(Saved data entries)
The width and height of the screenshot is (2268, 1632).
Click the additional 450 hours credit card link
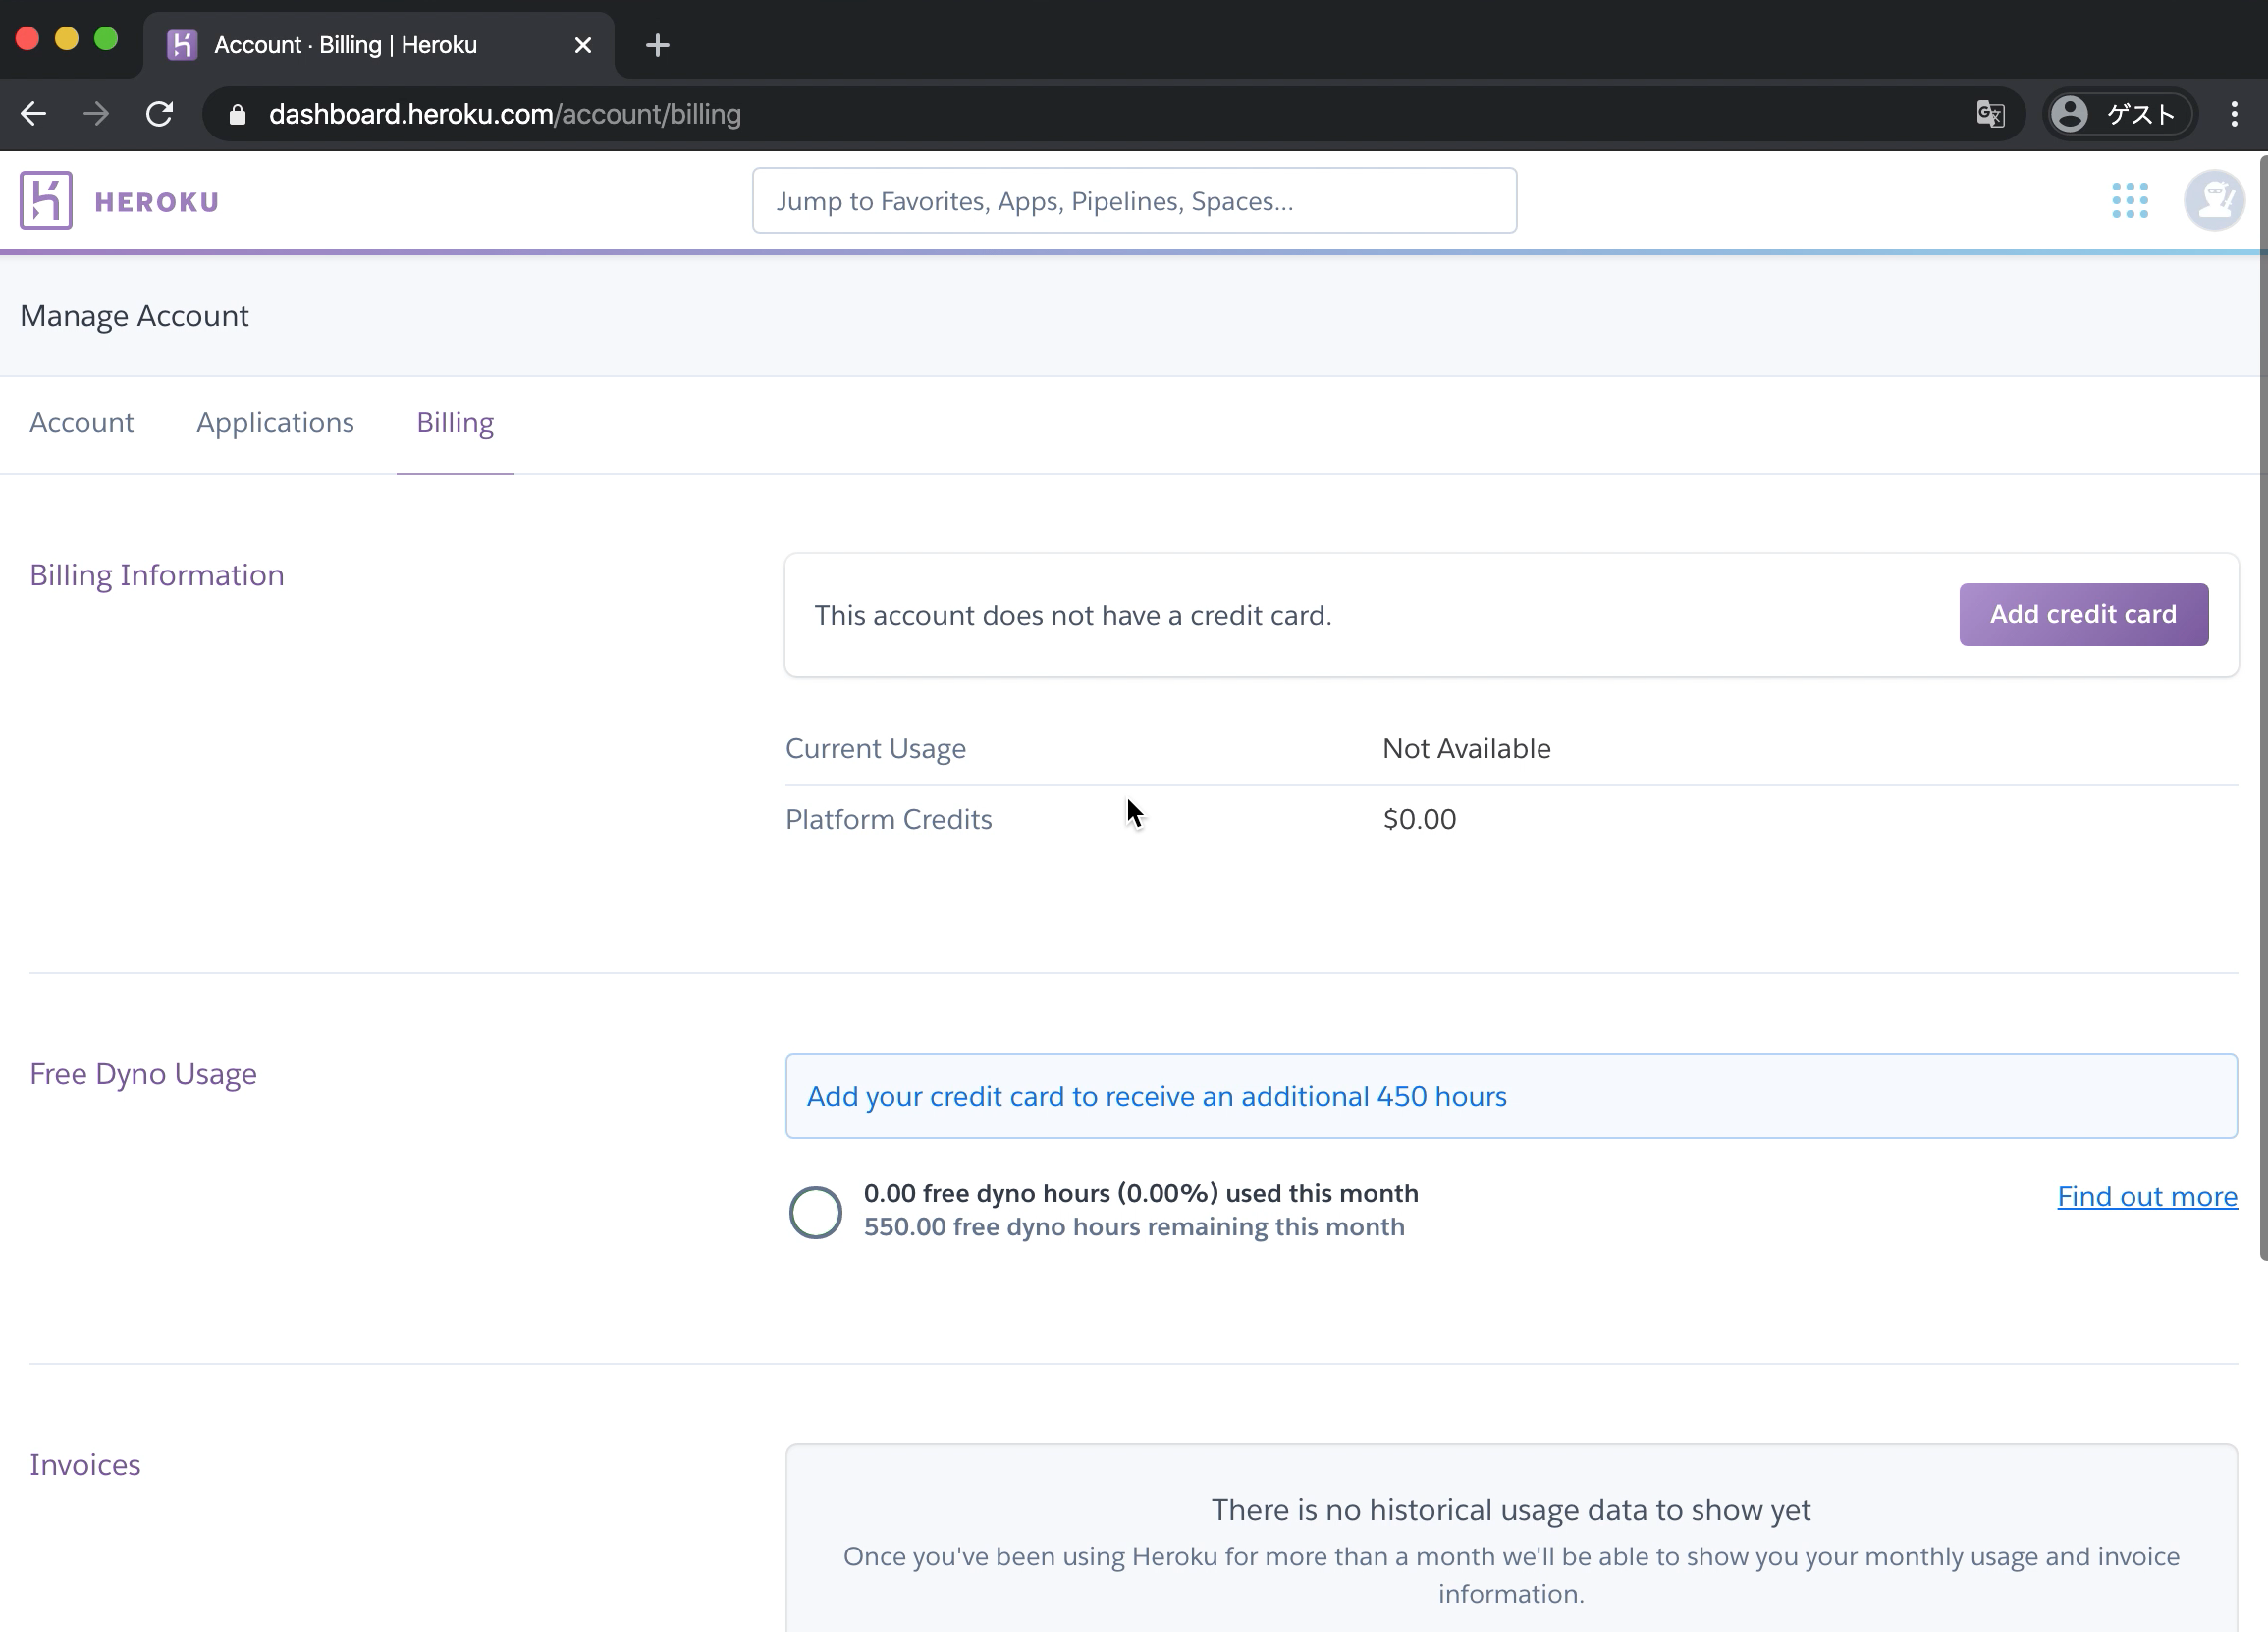coord(1156,1096)
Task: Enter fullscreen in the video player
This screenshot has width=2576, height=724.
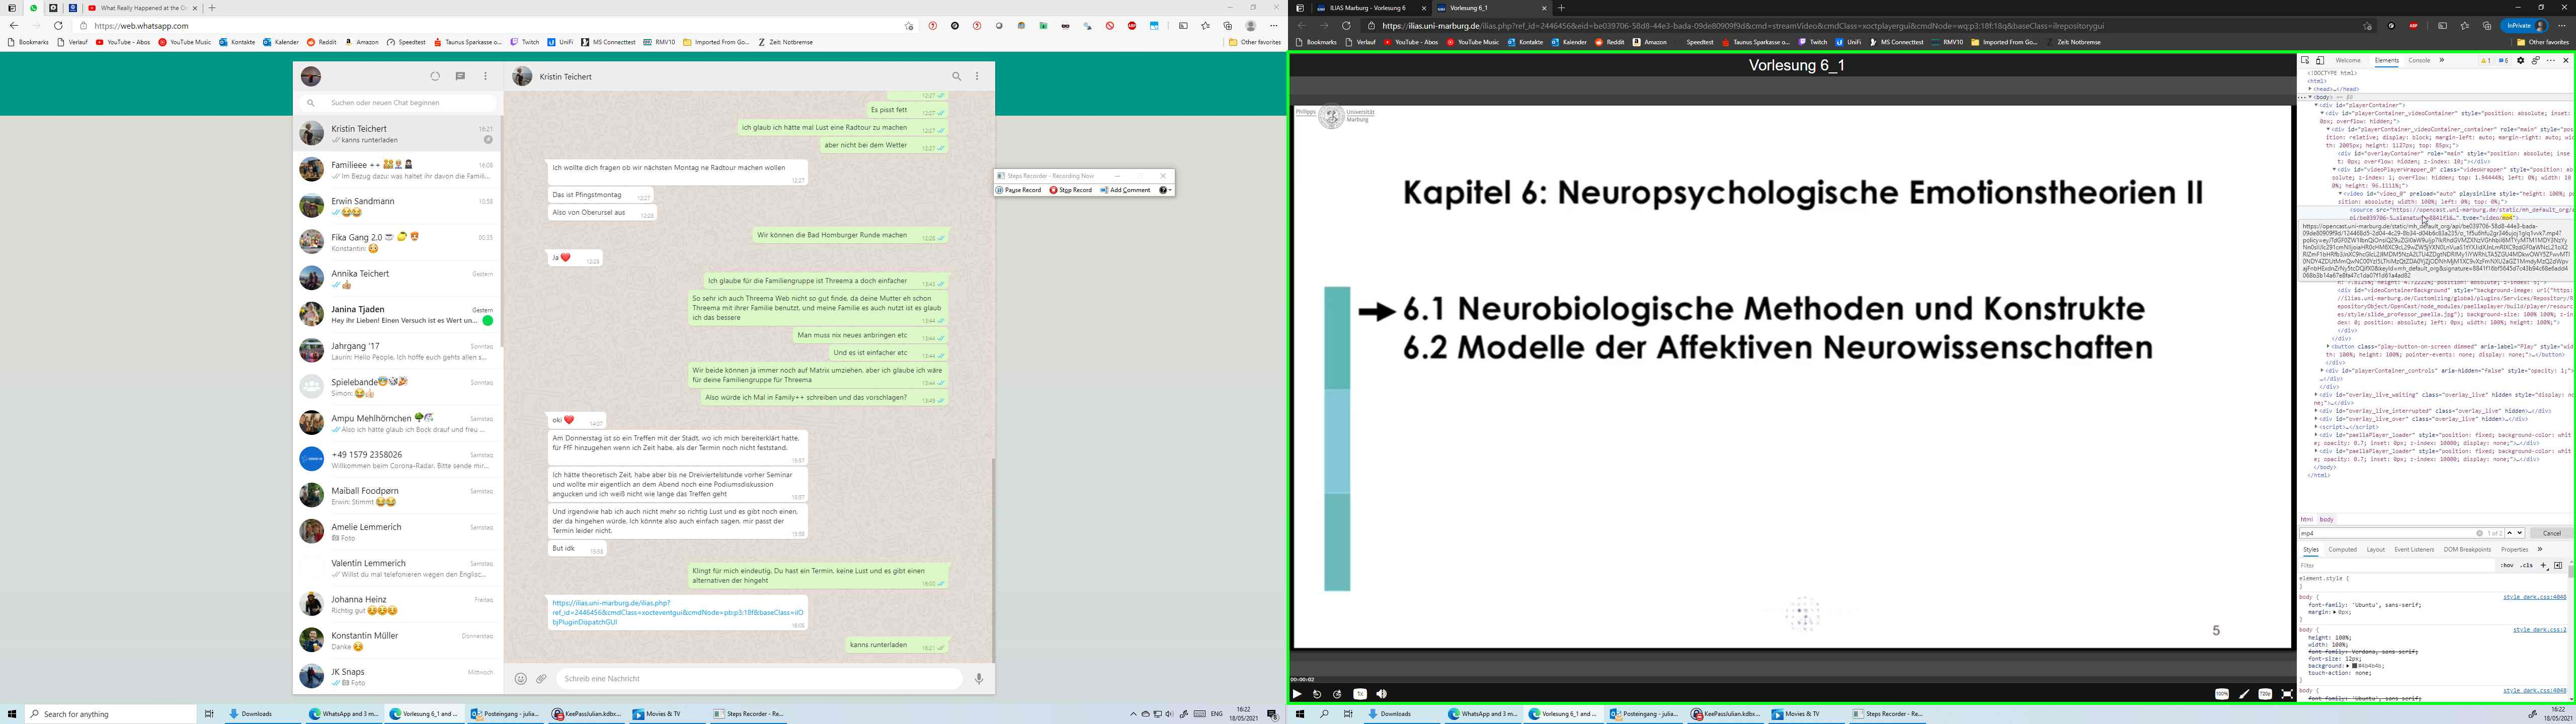Action: pyautogui.click(x=2287, y=694)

## Task to complete
Only the records are wanted, copied exactly, with the pictures dropped.

## Answer space
The width and height of the screenshot is (2268, 1632).
Click the additional 450 hours credit card link
coord(1156,1096)
Task: Enter fullscreen in the video player
This screenshot has width=2576, height=724.
Action: pyautogui.click(x=2287, y=694)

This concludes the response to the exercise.